Saved data entries
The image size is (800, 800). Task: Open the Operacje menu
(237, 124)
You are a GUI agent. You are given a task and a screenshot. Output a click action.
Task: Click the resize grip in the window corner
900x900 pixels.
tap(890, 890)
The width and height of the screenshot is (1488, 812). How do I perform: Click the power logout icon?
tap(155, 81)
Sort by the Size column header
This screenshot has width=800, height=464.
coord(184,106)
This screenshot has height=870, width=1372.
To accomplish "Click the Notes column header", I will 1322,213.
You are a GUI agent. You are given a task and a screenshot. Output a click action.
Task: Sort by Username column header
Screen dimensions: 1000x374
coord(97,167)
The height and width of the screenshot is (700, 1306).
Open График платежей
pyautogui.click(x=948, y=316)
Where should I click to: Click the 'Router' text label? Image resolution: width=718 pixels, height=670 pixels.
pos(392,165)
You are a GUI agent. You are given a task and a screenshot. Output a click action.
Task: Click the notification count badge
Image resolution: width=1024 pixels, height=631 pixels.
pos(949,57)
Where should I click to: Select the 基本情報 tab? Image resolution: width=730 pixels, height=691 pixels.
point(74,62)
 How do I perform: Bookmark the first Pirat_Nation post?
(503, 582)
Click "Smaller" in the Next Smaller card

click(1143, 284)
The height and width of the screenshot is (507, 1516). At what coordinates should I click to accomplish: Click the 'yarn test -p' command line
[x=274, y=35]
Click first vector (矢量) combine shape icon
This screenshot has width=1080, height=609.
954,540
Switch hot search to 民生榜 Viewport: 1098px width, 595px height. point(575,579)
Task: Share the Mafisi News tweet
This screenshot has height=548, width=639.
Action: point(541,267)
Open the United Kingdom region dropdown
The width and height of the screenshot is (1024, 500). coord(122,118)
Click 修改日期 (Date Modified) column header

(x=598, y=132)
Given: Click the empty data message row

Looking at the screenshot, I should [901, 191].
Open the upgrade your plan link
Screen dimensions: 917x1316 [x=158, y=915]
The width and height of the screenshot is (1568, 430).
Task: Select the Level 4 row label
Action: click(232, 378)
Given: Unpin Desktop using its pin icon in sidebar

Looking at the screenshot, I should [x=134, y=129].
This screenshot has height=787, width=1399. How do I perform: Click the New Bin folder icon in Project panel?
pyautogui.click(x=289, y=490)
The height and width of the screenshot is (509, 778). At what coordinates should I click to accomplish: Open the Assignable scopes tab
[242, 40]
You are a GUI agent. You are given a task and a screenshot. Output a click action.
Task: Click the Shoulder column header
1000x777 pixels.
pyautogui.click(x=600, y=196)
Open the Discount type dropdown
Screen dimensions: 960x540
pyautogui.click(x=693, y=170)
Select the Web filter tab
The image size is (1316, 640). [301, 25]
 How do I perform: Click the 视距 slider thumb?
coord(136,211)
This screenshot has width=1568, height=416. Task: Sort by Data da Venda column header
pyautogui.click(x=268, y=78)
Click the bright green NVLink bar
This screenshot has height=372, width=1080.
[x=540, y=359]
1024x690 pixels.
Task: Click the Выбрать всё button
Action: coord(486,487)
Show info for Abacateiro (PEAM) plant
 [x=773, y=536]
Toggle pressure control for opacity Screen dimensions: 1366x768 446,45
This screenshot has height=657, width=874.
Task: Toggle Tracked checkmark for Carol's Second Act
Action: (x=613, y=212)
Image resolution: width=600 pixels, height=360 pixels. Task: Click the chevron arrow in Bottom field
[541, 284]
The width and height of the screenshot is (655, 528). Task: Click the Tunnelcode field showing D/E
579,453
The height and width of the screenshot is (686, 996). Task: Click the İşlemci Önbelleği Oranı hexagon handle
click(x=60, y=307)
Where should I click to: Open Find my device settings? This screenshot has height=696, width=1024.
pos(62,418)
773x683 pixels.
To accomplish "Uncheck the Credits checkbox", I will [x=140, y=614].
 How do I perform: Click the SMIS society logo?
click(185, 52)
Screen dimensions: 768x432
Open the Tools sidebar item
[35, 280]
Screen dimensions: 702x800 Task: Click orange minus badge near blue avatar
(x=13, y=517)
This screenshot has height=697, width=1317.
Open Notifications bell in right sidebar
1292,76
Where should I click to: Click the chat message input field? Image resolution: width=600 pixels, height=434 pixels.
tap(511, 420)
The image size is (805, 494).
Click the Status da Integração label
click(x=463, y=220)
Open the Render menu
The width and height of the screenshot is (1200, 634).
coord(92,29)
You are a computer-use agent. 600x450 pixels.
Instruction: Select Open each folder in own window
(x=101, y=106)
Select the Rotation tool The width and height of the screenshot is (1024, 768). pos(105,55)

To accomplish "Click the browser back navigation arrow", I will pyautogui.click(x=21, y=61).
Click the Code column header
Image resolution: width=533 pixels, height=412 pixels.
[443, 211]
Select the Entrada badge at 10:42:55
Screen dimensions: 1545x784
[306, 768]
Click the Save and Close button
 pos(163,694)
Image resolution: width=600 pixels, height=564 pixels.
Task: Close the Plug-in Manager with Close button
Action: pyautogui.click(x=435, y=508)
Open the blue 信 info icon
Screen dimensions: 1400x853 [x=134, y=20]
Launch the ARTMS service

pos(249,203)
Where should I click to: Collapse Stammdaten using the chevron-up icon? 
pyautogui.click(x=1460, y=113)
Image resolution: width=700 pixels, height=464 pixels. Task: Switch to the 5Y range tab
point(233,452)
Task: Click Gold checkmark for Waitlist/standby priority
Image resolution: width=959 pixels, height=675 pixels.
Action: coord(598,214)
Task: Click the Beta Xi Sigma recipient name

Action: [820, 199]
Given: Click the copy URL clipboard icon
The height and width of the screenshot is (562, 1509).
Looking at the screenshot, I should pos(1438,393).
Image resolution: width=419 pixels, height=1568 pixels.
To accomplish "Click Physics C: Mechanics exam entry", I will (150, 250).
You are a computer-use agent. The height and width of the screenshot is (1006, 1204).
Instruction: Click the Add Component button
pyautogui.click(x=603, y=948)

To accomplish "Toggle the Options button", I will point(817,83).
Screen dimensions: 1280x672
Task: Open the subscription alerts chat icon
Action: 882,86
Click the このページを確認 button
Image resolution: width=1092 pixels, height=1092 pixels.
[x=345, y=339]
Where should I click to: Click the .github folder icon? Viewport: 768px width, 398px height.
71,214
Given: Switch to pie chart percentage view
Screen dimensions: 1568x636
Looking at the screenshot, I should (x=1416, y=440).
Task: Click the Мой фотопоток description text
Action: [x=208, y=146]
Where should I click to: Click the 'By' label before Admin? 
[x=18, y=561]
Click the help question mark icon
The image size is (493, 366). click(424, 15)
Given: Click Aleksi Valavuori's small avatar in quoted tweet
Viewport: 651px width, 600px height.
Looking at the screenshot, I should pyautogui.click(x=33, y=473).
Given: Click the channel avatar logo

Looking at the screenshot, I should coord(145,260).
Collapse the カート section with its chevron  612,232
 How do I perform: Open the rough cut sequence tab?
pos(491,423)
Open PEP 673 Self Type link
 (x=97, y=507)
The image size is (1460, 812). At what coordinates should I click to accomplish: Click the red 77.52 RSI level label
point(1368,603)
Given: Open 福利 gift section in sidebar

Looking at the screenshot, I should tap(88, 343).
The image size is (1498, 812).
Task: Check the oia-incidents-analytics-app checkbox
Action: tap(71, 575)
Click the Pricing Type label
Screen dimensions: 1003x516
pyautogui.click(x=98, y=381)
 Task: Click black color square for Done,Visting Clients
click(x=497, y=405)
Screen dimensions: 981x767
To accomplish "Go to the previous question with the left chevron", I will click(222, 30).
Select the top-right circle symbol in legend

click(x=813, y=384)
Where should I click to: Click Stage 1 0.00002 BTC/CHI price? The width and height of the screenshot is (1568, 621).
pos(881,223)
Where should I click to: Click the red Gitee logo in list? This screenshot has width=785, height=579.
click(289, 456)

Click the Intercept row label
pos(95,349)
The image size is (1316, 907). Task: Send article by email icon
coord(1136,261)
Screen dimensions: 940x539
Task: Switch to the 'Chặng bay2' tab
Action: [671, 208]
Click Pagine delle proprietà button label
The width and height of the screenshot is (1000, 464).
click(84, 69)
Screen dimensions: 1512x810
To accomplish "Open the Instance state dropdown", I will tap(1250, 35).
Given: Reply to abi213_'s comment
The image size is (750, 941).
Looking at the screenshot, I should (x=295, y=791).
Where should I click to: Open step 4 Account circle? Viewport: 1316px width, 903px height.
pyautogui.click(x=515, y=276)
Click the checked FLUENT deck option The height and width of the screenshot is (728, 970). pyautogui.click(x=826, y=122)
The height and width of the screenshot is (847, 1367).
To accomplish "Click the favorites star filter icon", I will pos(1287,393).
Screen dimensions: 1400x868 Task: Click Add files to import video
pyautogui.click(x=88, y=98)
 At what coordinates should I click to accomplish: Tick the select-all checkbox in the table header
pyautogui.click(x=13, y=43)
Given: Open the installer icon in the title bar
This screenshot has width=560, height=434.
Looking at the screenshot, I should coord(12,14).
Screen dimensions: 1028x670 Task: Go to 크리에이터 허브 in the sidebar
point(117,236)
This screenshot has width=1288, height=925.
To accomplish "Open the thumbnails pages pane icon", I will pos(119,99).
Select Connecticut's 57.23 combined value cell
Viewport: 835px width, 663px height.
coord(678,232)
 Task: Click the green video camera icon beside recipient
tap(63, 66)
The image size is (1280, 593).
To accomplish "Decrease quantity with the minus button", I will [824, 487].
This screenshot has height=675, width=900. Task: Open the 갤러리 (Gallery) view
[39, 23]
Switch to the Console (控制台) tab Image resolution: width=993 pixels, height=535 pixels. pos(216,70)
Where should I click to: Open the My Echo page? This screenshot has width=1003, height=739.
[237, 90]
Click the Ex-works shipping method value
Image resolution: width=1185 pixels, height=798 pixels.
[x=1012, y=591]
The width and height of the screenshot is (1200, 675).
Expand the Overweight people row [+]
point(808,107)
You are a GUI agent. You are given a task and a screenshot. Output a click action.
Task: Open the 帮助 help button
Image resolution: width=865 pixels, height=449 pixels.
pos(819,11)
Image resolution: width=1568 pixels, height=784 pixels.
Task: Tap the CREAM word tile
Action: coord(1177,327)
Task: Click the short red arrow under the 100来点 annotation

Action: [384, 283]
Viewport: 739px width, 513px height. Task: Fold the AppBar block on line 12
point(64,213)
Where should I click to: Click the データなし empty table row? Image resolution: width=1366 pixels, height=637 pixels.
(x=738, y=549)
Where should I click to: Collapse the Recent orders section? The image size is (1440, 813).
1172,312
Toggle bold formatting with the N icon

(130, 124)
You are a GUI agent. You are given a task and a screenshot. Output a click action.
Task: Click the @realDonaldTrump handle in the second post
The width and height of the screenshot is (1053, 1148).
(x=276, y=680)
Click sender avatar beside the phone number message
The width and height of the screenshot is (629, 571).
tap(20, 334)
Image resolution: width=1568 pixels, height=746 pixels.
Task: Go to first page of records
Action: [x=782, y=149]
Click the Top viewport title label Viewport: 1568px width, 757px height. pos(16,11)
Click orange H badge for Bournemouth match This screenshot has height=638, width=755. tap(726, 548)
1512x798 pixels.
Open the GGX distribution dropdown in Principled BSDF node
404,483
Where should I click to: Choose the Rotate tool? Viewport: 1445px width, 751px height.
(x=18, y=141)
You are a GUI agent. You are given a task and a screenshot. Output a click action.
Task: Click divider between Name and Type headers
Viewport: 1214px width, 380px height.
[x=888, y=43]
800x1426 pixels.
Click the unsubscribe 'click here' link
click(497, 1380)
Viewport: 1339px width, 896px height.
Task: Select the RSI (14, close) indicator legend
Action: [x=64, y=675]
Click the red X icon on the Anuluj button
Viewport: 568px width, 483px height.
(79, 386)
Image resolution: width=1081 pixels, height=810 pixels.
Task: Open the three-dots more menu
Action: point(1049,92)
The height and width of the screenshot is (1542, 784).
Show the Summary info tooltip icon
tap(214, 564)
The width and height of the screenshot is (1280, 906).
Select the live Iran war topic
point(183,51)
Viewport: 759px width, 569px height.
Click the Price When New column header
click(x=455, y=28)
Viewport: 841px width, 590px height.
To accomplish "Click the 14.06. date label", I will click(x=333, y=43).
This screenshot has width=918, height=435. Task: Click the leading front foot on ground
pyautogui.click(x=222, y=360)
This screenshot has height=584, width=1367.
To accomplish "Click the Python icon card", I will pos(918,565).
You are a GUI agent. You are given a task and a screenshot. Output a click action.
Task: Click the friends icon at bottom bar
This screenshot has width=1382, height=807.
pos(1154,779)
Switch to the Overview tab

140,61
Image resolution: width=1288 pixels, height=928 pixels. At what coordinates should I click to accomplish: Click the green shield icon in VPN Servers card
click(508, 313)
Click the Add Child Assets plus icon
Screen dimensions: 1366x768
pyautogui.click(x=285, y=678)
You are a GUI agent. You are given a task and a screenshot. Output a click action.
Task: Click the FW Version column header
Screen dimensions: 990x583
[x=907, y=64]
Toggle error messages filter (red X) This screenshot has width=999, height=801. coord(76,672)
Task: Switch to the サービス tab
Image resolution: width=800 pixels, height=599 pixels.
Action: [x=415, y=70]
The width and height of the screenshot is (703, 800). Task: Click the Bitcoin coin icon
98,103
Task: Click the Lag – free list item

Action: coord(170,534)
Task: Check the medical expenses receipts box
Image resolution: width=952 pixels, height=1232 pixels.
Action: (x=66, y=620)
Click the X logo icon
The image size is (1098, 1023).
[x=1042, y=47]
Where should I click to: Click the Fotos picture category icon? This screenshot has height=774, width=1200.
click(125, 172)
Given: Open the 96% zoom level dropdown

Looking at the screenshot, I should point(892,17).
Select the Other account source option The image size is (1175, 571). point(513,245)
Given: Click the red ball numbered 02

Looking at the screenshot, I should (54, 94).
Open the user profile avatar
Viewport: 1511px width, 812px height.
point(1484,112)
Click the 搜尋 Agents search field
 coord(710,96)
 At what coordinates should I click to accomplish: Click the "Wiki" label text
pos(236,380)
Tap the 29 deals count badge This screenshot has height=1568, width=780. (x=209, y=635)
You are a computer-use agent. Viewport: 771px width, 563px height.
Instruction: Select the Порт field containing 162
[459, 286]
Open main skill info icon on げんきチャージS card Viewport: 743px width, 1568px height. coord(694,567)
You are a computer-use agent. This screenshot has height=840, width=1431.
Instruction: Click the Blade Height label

• [Activity]: Once you find the line with "The height and width of the screenshot is (700, 1306)." above, print it and every line after it up to and including the line with "Task: Click the notification count badge", exactly as written and nothing else.

• [Result of the task]:
The height and width of the screenshot is (700, 1306).
Open График платежей
pyautogui.click(x=948, y=316)
Where should I click to: Click the 'Router' text label? Image resolution: width=718 pixels, height=670 pixels.
pos(392,165)
You are a GUI agent. You are given a task and a screenshot. Output a click action.
Task: Click the notification count badge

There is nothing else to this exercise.